“Asrın Projesi” denilen TC'den KKTC'ye borularla su
taşıma sisteminin temelinin atıldığı bu günlerde ülkemize yeni yatırımlar
yapılması isteniyor ve gelişmesi hedefleniyor. Yeni yatırımların sanayi ve
turizm dışında olması gerektiğini de düşünürsek, bu dönemde spor ve basketbol
anlamında neler olabilir sorusu bir spor insanı olarak ilk aklıma gelenler
arasında. Toplumun genelinde sporda ambargo ve tanınma sorunu ısrarlı bir
şekilde malzeme olarak kullanılıyor. Ancak tartışmamız gereken esas sorun;
ambargolar aşılsa, bugün tanınsak biz dünya ile rekabete hazır mıyız? Sadece
ambargo altındayız diye sorunu tekrarlamaktansa Kıbrıs sorunu çözülene kadar
olan zamanı biz de lehimize çevirip, spor konusunda kendimizi hazırlayarak
geçirsek iyi olmaz mı?
Gelişmiş ülkelerde tüm spor dallarında aday sporcular en alt seviyeden
başlayarak, genel fiziki yapıları da göz
önüne alınıp bir ekol çerçevesinde yetiştiriliyor. Basketbolda ekol sayılan
Sırbistan ve Litvanya gibi ülkelere baktığımızda, bu ülkelerin eğitim sistemi
içerisinde sportif eğitimin de yeraldığını görüyoruz. Aslında bu uygulamaya
Eski Doğu Bloku ülkelerinin tümünün eğitim sistemlerinde rastlanıyor. İköğretim
çağındaki öğrenciler arasında sportif taramalar yapılarak, fiziksel
özelliklerine ve yatkınlıklarına göre öğrenciler kendilerine uygun branşa
yönlendiriliyorlar. Basketbol branşıyla, bu branş için ideal kabul edilen yaş
aralığında tanışan ve bir eğitim programının dahilinde antrenmanlara başlayarak
bu branşın temel tekniğini öğrenen ve taktik bilgisi edinen çocuklar, yıllar
ilerledikçe karşımıza bir ekolün temsilcisi oyuncular olarak çıkıyorlar.
Biz ülke olarak bu konuda şimdiye kadar ne yaptık? Gelişmekte olan her ülkede
olduğu gibi spor konusunda da eksiklerimiz çok ne yazık ki. Ülkemizde
oluşturulacak ciddi spor politikaları sonrasında bizler de tüm spor dallarında
sporcuların fiziki yapılarına, durumlarına göre programlar yapılıp altyapıdan
itibaren oyuncular yetiştirmeliyiz. Örnek olarak ülkemizde uzun boylu
basketbolcu çok az olduğundan, az sayıda olan bu oyuncularımızı bizler pivot
olarak kullanıyoruz. Oysa başka ülkelerde o uzun boydaki basketçiler forvet
pozisyonunda oynamaktadırlar. Biz ülke olarak bu durumu kabullenip ona göre
oyun sistemlerini alt yapılardan uygulamalıyız ya da uzun boylu basketbolcular
devşirmeliyiz.

▶ [Görev Yönergesi]:
Yukarıdaki basketbol yazısında "Gelişmiş ülkelerde tüm" sözleriyle başlayıp "oyuncular olarak çıkıyorlar." sözleriyle biten bölümü, hiçbir değişiklik yapmadan yazınız.

▶ [Veri Kümesi]:
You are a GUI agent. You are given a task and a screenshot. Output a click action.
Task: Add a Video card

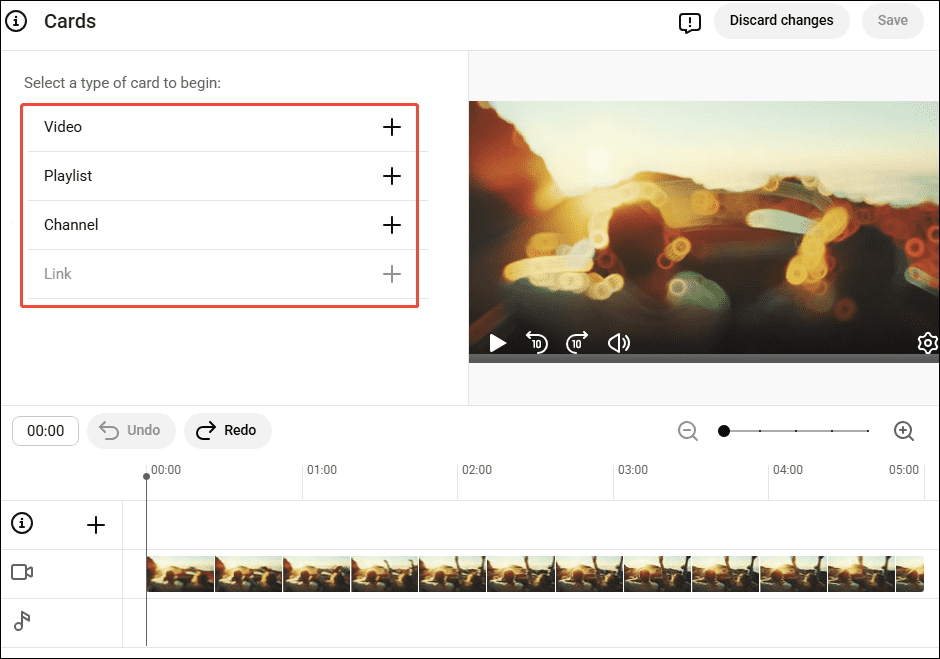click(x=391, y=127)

---

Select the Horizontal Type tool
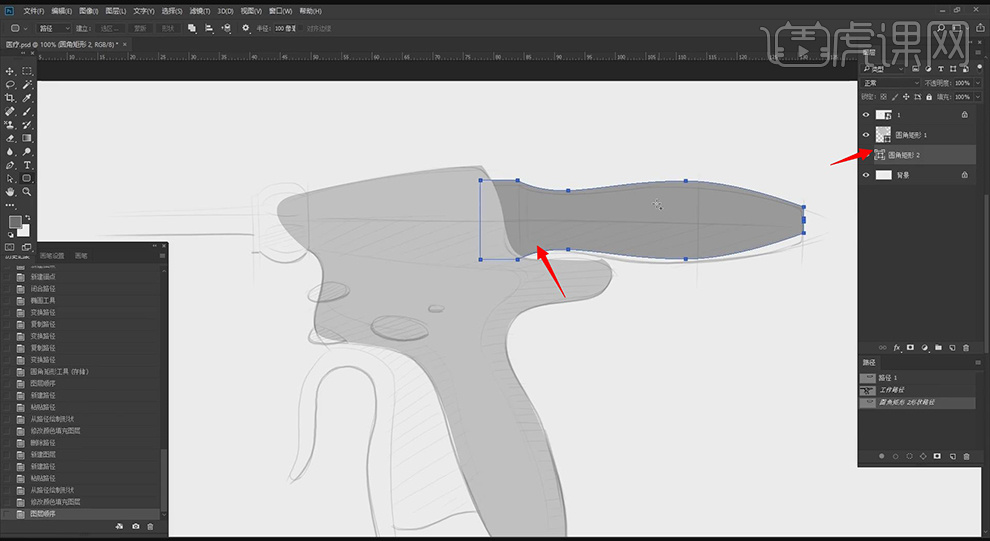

▶ [Yazılı Yanıt]:
Gelişmiş ülkelerde tüm spor dallarında aday sporcular en alt seviyeden
başlayarak, genel fiziki yapıları da göz
önüne alınıp bir ekol çerçevesinde yetiştiriliyor. Basketbolda ekol sayılan
Sırbistan ve Litvanya gibi ülkelere baktığımızda, bu ülkelerin eğitim sistemi
içerisinde sportif eğitimin de yeraldığını görüyoruz. Aslında bu uygulamaya
Eski Doğu Bloku ülkelerinin tümünün eğitim sistemlerinde rastlanıyor. İköğretim
çağındaki öğrenciler arasında sportif taramalar yapılarak, fiziksel
özelliklerine ve yatkınlıklarına göre öğrenciler kendilerine uygun branşa
yönlendiriliyorlar. Basketbol branşıyla, bu branş için ideal kabul edilen yaş
aralığında tanışan ve bir eğitim programının dahilinde antrenmanlara başlayarak
bu branşın temel tekniğini öğrenen ve taktik bilgisi edinen çocuklar, yıllar
ilerledikçe karşımıza bir ekolün temsilcisi oyuncular olarak çıkıyorlar.